Structural Basis for Electron and Methyl-Group Transfer in a Methyltransferase System Operating in the Reductive Acetyl-Coa Pathway
Goetzl, S., Jeoung, J.H., Hennig, S.E., Dobbek, H.(2011) J Mol Biol 411: 96
- PubMed: 21640123 
- DOI: https://doi.org/10.1016/j.jmb.2011.05.025
- Primary Citation of Related Structures:  
2YCI, 2YCJ, 2YCK, 2YCL - PubMed Abstract: 
Several anaerobic acetogenic, methanogenic, hydrogenogenic, and sulfate-reducing microorganisms are able to use the reductive acetyl-CoA (Wood-Ljungdahl) pathway to convert CO₂ into biomass. The reductive acetyl-CoA pathway consists of two branches connected by the Co/Fe-containing corrinoid iron-sulfur protein (CoFeSP), which transfers a methyl group from a methyltransferase (MeTr)/methyltetrahydrofolate (CH₃-H₄ folate) complex to the reduced Ni-Ni-[4Fe-4S] cluster (cluster A) of acetyl-CoA synthase. We investigated the CoFeSP and MeTr couple of the hydrogenogenic bacterium Carboxydothermus hydrogenoformans and show that the two proteins are able to catalyze the methyl-group transfer reaction from CH₃-H₄ folate to the Co(I) center of CoFeSP. We determined the crystal structures of both proteins. The structure of CoFeSP includes the previously unresolved N-terminal domain of the large subunit of CoFeSP, revealing a unique four-helix-bundle-like architecture in which a [4Fe-4S] cluster is shielded by hydrophobic amino acids. It further reveals that the corrinoid and the [4Fe-4S] cluster binding domains are mobile, which is mandatory for the postulated electron transfer between them. Furthermore, we solved the crystal structures of apo-MeTr, CH₃-H₄-folate-bound MeTr, and H₄-folate-bound MeTr, revealing a substrate-induced closure of the CH₃-H₄ folate binding cavity of MeTr. We observed three different conformations of Asn200 depending on the substrate bound in the active site, demonstrating its conformational modulation by hydrogen-bonding interactions with the substrate.

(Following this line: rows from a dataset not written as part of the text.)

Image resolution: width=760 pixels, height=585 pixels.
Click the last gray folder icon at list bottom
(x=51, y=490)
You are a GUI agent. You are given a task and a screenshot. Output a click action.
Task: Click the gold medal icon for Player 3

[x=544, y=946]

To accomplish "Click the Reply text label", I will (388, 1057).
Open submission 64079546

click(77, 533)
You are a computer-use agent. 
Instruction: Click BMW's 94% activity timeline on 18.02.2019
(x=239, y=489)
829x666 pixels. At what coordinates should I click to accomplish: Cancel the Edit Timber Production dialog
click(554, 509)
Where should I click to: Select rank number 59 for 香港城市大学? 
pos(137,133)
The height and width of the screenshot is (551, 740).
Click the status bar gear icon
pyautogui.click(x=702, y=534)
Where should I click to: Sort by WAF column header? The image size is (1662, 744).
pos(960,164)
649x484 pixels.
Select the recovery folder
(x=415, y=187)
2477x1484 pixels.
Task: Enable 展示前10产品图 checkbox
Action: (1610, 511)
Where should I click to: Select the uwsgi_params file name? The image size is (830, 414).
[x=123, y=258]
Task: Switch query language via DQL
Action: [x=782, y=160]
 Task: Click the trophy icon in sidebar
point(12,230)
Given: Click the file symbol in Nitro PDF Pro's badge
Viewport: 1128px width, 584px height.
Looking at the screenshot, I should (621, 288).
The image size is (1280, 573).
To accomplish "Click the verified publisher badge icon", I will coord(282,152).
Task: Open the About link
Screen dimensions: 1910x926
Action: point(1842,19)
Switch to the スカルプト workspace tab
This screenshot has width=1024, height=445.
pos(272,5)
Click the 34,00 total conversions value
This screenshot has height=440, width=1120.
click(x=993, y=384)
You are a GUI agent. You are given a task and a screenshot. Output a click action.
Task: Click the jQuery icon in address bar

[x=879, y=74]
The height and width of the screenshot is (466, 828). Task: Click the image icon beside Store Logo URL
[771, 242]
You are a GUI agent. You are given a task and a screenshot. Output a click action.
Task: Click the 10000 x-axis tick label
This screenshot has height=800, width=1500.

The observed flexibility could be essential to stabilize the transition state during methyl-group transfer. The conformational space and role of Asn200 are likely conserved in homologous cobalamin-dependent MeTrs such as methionine synthase.
Organizational Affiliation: 
Institut für Biologie, Strukturbiologie/Biochemie, Humboldt-Universität zu Berlin, Leonor-Michaelis-Haus, 10115 Berlin, Germany.